■ **Aim of the task**
From the records that follow, copy every line that contains the word "gear".

■ **Saved entries**
⟨
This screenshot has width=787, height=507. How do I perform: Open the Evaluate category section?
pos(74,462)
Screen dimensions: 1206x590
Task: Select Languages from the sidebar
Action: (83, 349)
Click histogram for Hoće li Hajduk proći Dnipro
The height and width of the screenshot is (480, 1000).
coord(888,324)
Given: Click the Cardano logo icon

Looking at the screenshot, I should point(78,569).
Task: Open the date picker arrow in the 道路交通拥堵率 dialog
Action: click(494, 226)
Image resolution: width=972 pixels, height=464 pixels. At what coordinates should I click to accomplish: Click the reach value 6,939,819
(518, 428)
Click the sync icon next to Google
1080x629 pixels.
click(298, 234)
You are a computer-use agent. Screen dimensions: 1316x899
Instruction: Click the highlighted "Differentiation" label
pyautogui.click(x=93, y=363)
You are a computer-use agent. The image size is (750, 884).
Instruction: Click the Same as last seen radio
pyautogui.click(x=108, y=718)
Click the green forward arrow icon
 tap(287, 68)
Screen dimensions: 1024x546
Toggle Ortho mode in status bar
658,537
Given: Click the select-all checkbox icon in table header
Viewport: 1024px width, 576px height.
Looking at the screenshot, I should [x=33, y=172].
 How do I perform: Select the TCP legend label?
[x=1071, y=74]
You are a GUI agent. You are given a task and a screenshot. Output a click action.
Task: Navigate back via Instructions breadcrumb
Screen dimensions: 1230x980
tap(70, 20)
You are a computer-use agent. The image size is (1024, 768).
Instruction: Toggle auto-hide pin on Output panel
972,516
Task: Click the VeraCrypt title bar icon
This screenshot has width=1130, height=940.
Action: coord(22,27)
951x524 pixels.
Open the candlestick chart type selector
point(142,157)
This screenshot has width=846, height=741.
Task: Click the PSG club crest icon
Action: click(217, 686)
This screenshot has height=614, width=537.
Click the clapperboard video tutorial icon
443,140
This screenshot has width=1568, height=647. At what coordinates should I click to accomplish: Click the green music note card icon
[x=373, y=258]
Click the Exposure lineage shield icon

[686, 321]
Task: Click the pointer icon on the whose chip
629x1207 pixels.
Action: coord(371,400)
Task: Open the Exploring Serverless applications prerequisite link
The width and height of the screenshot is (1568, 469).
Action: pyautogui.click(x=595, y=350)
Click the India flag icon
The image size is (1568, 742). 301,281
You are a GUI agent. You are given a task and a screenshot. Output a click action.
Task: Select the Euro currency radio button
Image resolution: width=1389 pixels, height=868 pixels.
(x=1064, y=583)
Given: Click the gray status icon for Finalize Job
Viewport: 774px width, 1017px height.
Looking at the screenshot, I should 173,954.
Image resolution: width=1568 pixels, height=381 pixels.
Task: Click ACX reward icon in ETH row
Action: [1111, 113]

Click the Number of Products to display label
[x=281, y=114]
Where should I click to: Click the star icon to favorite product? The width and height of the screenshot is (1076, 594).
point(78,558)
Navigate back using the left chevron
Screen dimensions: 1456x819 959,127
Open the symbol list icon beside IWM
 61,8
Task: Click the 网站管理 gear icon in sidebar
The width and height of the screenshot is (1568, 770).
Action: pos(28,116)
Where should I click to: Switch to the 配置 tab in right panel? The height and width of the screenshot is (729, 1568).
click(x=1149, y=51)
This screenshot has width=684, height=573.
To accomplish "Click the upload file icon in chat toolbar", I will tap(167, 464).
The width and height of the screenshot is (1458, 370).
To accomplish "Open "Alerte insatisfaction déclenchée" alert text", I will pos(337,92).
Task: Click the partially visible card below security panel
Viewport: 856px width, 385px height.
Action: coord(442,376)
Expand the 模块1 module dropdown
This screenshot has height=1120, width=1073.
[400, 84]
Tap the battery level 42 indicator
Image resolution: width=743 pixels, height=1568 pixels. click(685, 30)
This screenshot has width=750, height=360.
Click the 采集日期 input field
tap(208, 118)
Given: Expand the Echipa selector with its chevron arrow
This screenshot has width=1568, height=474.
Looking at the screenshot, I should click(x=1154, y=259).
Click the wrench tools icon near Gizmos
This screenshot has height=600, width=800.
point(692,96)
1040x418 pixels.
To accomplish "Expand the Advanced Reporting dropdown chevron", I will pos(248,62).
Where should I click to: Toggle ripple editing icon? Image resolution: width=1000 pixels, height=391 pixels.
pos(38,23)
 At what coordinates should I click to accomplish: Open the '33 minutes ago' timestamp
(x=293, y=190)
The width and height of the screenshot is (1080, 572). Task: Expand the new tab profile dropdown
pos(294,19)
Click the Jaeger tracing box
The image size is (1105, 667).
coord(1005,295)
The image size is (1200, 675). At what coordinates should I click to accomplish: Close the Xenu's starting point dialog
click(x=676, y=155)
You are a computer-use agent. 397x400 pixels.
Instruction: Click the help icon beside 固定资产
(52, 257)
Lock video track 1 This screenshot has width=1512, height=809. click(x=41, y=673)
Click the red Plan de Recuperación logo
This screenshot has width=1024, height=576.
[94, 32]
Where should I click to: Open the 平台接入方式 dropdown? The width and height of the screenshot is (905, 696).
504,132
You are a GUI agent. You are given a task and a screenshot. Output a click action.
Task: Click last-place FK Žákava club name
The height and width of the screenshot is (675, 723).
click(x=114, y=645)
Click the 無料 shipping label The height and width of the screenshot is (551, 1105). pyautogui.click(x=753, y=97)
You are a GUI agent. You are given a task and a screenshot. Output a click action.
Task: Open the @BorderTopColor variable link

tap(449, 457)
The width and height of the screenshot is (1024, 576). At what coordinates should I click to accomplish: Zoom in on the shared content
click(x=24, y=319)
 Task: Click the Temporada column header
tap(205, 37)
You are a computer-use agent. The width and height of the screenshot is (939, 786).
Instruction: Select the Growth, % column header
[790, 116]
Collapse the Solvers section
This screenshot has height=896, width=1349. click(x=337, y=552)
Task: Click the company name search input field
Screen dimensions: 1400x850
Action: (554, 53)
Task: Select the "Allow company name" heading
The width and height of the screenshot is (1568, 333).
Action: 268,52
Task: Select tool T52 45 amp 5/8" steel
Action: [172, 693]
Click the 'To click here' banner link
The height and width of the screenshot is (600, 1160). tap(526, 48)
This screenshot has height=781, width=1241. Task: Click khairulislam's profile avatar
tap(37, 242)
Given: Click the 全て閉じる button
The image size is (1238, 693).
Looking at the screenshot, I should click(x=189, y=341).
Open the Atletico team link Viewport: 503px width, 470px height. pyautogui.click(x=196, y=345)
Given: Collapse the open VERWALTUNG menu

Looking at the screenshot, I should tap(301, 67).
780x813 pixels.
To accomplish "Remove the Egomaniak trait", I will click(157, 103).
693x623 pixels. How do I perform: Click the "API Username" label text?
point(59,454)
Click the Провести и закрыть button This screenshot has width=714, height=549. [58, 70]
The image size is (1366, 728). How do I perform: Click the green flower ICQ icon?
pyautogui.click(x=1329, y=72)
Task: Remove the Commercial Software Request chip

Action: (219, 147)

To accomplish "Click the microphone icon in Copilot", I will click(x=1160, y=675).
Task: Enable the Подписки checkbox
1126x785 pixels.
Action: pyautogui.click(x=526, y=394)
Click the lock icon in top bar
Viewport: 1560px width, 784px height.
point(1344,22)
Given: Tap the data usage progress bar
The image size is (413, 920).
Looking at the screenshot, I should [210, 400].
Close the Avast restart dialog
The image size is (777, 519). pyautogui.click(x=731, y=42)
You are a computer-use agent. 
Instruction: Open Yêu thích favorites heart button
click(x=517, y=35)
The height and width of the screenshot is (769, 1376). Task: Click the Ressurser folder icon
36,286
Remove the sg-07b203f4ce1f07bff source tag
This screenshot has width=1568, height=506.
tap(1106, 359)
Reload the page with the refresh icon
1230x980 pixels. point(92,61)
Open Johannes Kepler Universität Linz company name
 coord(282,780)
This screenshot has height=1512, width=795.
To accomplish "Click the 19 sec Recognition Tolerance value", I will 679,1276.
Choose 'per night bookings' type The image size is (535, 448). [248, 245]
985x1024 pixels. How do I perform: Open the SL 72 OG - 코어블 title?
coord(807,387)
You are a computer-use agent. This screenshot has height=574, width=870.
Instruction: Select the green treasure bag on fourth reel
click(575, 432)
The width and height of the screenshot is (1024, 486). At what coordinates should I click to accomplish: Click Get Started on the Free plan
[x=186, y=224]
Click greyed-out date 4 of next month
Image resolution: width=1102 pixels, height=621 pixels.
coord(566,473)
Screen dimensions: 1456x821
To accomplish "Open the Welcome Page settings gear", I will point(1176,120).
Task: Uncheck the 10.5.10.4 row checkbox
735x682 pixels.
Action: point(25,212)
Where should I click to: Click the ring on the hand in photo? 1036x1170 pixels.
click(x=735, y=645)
⟩
■ **Finished task**
Task: Click the 网站管理 gear icon in sidebar
To accomplish "Open the Welcome Page settings gear", I will point(1176,120).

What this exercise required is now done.